Work required:
Quote the records word for word, from the line containing "How do I perform: Go" through the line containing "Action: coord(301,165)", both lines included.

Supplied material:
##########
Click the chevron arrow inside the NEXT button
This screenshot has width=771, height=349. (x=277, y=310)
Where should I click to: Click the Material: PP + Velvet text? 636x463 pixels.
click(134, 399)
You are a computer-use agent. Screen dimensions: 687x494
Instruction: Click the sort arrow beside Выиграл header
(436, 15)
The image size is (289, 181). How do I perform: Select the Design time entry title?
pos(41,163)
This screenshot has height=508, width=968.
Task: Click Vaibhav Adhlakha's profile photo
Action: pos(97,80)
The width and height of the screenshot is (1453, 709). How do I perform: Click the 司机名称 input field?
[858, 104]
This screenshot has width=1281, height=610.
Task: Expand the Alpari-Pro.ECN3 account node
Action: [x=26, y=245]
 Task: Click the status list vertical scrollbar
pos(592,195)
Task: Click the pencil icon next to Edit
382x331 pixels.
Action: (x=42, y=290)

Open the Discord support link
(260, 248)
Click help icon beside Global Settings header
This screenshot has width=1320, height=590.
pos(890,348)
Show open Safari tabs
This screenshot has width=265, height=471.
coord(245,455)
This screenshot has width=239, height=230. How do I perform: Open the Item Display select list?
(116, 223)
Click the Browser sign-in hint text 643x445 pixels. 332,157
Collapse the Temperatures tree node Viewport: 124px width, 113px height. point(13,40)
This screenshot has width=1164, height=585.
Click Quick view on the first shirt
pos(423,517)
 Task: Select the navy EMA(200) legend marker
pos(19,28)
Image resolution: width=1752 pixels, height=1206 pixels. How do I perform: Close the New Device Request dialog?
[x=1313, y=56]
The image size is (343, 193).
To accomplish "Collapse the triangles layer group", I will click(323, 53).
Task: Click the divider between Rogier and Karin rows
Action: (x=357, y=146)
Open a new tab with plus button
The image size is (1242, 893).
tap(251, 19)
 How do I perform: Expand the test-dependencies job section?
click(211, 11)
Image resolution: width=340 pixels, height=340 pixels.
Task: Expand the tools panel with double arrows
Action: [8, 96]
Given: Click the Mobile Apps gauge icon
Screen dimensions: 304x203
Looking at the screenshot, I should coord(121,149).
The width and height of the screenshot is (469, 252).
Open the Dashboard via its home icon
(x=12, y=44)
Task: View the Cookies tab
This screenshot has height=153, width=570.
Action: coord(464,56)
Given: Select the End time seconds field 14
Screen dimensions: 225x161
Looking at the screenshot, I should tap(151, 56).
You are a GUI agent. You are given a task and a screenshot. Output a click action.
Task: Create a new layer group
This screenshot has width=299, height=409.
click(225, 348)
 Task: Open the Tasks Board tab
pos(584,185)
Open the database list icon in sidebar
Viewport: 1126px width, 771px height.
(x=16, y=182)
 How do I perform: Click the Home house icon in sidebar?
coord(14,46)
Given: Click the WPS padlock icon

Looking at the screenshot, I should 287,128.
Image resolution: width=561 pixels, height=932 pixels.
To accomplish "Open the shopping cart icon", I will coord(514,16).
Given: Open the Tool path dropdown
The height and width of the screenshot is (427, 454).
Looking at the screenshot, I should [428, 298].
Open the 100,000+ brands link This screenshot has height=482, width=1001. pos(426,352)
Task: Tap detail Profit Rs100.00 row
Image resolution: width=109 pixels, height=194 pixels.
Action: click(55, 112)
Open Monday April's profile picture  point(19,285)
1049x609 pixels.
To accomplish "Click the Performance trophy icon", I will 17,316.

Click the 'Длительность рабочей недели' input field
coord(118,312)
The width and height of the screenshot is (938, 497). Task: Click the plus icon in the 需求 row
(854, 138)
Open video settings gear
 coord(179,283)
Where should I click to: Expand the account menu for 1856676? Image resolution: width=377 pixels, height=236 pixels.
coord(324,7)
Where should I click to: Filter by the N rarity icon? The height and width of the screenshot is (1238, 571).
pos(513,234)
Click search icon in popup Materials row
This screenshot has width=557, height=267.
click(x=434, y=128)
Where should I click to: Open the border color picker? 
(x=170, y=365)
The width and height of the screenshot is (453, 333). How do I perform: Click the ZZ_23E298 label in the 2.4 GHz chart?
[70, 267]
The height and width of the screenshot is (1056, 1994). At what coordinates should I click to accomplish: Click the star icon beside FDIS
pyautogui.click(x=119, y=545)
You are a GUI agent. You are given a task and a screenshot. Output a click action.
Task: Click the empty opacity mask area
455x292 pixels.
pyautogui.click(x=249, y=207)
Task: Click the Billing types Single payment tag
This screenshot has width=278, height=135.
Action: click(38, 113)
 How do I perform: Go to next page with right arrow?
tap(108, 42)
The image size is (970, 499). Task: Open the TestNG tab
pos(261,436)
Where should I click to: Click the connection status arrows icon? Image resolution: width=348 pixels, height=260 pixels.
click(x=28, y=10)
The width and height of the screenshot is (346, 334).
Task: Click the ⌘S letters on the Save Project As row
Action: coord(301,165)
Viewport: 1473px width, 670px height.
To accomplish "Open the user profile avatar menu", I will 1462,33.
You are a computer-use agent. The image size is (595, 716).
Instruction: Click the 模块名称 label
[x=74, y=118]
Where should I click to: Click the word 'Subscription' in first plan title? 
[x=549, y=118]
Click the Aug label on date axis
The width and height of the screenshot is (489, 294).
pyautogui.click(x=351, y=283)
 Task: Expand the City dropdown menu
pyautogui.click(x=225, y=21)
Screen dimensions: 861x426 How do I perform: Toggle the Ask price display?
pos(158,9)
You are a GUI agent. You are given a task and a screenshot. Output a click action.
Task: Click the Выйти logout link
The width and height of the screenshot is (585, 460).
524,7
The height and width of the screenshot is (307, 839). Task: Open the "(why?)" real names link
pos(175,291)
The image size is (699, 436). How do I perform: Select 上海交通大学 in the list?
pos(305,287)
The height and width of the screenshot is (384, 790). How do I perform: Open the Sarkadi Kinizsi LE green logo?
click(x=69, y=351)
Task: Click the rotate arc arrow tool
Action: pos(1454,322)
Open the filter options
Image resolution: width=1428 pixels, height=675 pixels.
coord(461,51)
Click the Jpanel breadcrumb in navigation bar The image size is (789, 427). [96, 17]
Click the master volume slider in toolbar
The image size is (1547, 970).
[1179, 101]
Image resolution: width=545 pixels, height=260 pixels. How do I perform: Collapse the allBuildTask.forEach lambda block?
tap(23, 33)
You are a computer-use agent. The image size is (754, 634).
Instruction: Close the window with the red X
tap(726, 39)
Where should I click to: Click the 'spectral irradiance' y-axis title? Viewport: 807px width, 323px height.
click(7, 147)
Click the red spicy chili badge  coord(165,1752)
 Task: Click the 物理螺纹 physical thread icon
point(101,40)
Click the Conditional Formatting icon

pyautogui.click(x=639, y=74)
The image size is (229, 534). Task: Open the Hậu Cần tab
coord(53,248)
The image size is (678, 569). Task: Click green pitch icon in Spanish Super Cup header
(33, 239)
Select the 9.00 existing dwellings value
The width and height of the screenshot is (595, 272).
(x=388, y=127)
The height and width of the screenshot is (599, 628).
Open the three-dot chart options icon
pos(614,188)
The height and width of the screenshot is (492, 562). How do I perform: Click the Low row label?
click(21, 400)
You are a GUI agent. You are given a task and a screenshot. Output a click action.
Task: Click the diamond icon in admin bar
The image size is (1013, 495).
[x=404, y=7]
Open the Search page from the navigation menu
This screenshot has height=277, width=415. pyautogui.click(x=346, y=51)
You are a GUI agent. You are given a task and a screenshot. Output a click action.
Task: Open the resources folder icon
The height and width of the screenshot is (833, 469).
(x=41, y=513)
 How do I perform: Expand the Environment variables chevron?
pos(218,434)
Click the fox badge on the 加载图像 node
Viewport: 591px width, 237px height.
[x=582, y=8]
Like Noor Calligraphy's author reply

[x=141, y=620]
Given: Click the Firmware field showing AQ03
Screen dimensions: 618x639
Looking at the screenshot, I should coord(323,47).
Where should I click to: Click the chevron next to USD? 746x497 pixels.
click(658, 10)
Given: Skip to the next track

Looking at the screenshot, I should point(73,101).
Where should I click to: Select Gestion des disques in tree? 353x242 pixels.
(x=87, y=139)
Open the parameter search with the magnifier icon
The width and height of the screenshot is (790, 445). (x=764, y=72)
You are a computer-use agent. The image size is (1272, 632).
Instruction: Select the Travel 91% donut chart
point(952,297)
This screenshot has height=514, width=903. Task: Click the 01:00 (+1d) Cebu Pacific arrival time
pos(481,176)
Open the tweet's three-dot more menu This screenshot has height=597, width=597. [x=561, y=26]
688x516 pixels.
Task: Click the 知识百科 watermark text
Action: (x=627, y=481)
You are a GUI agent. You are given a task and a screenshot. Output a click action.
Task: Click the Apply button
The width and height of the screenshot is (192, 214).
##########
Response to this exercise:
 How do I perform: Go to next page with right arrow?
tap(108, 42)
The image size is (970, 499). Task: Open the TestNG tab
pos(261,436)
Where should I click to: Click the connection status arrows icon? Image resolution: width=348 pixels, height=260 pixels.
click(x=28, y=10)
The width and height of the screenshot is (346, 334).
Task: Click the ⌘S letters on the Save Project As row
Action: coord(301,165)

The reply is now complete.